Con ferrea coerenza, c’è pochissimo rotear di spade, perché gli interessi in gioco sono ben altri. C’è però uno scontro d’onore in riva al fiume, bellissimo, e soprattutto l’interminabile e strabiliante duello finale: preparato da un dialogo che è la chiave di lettura di tutto il film (oltre che malinconico passaggio di testimone) e caratterizzato da piani lunghissimi e chiaroscuri, è un pezzo da maestro, geniale per il modo con cui il duello stesso si nasconde, negandosi alla vista, dietro le ombre e nel fuoricampo.

Girato con uno stile pianissimo, compassato, di sublime perfezione, costruito intorno a sequenze ben distinte e quasi sempre determinanti (scene-madri i due "rifiuti", l’uno di sposarsi, l’altro di uccidere) e narrato dalla voce di una delle figlie, ormai anziana, sulla tomba del padre, The Twilight Samurai è un film complesso e prezioso, un gioiello testamentario che ha conquistato l’Academy giapponese (ben 13 Japan Academy Awards), quella americana (candidato straniero nel 2004, battuto da Arcand) e il pubblico del Far East Festival di Udine (Audience award nel 2004), e che in Italia non è nemmeno uscito nelle sale.

Però, almeno è disponibile da non molto in Italia, in DVD a pochi euro, grazie alla provvidenziale Dolmen.
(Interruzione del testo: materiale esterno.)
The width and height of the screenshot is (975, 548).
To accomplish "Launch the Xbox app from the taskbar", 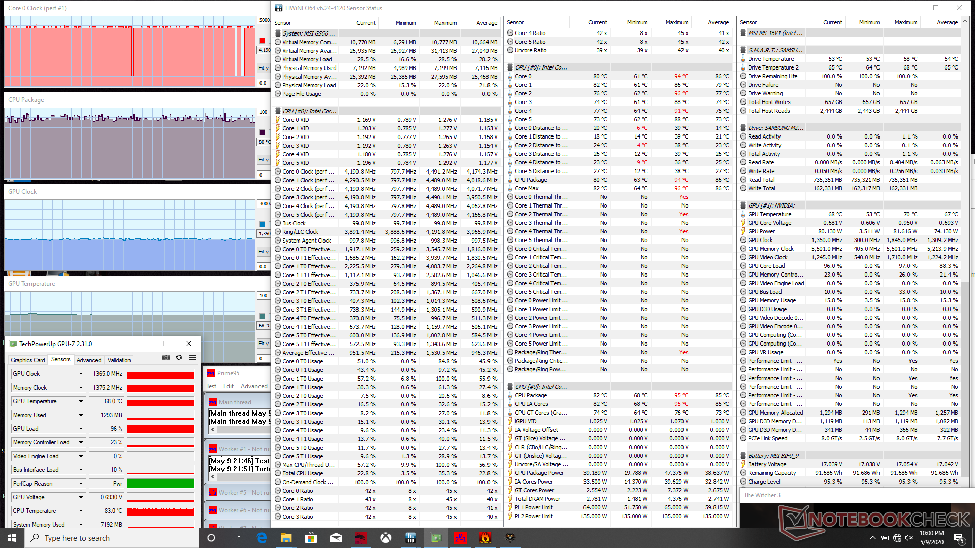I will click(386, 538).
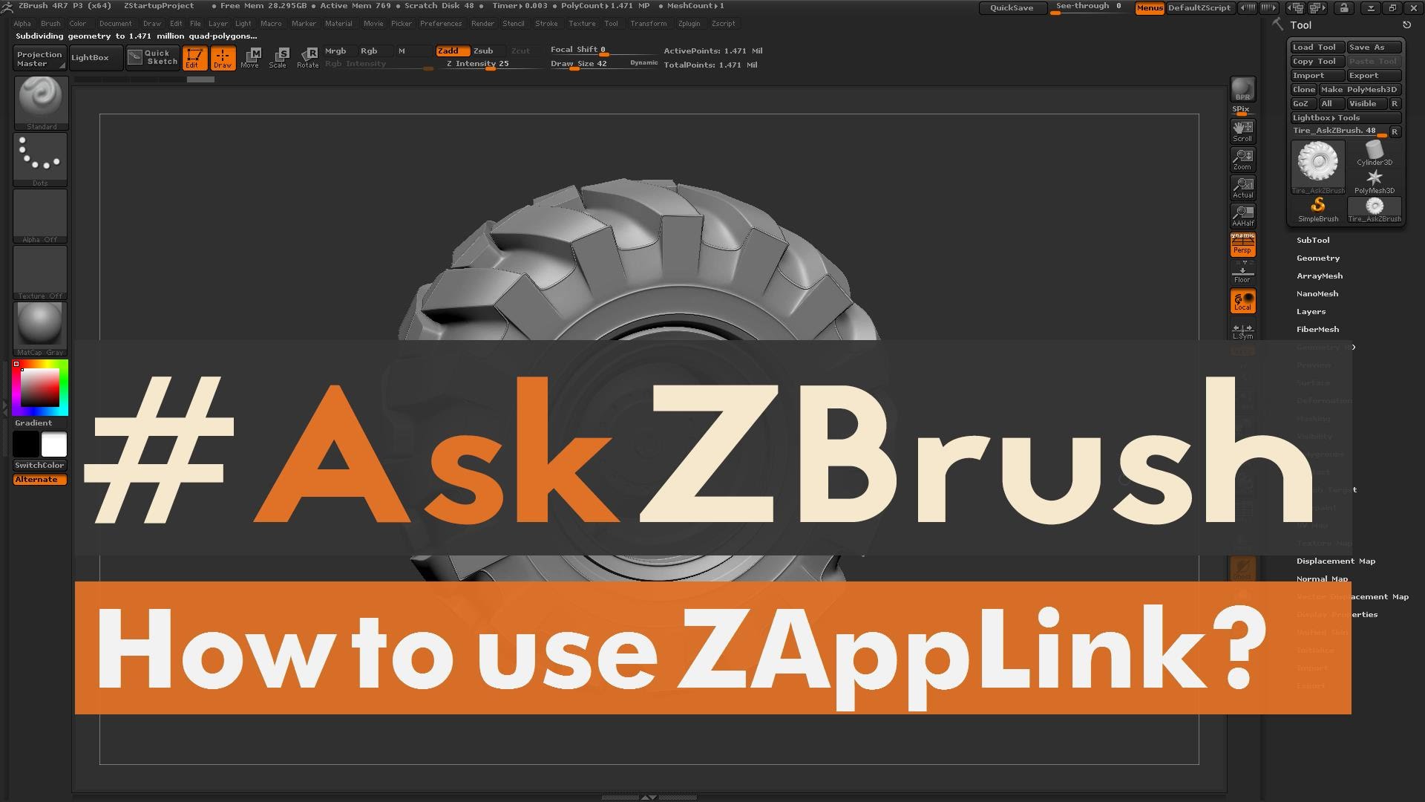This screenshot has width=1425, height=802.
Task: Select the Scale transform tool
Action: click(279, 57)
Si può acquistare, tra gli altri, su Thrauma.

Consigliata la lettura del bellissimo articolo di Vincenzo Sangiorgio su Cinemavvenire, e quello del sempre ottimo Stefano Locati su Asiaexpress.

[revisionismo]

Note
di solito non scrivo niente in questo tipo di post, ma faccio un’eccezione, perché:

- l’ho visto per la prima volta nella versione uncut, e quindi si può tranquillamente e puristicamente dire che è stata questa la mia prima vera visione;
- questa volta mi sono concentrato più sulle dialettiche padre-figlio che non su quelle sado-maso, trovandole persino, se possibile, più riuscite;
- il vecchio post, giovanerrimo, fa schifo;
- il finale continua a lasciarmi esterrefatto, ammirato e confuso, e so che alla gente piace discuterne e litigarci su;
- voglio sottolineare la bellezza dello screenshot che ho scelto;
- è un film eccezionale, e come tale merita eccezioni.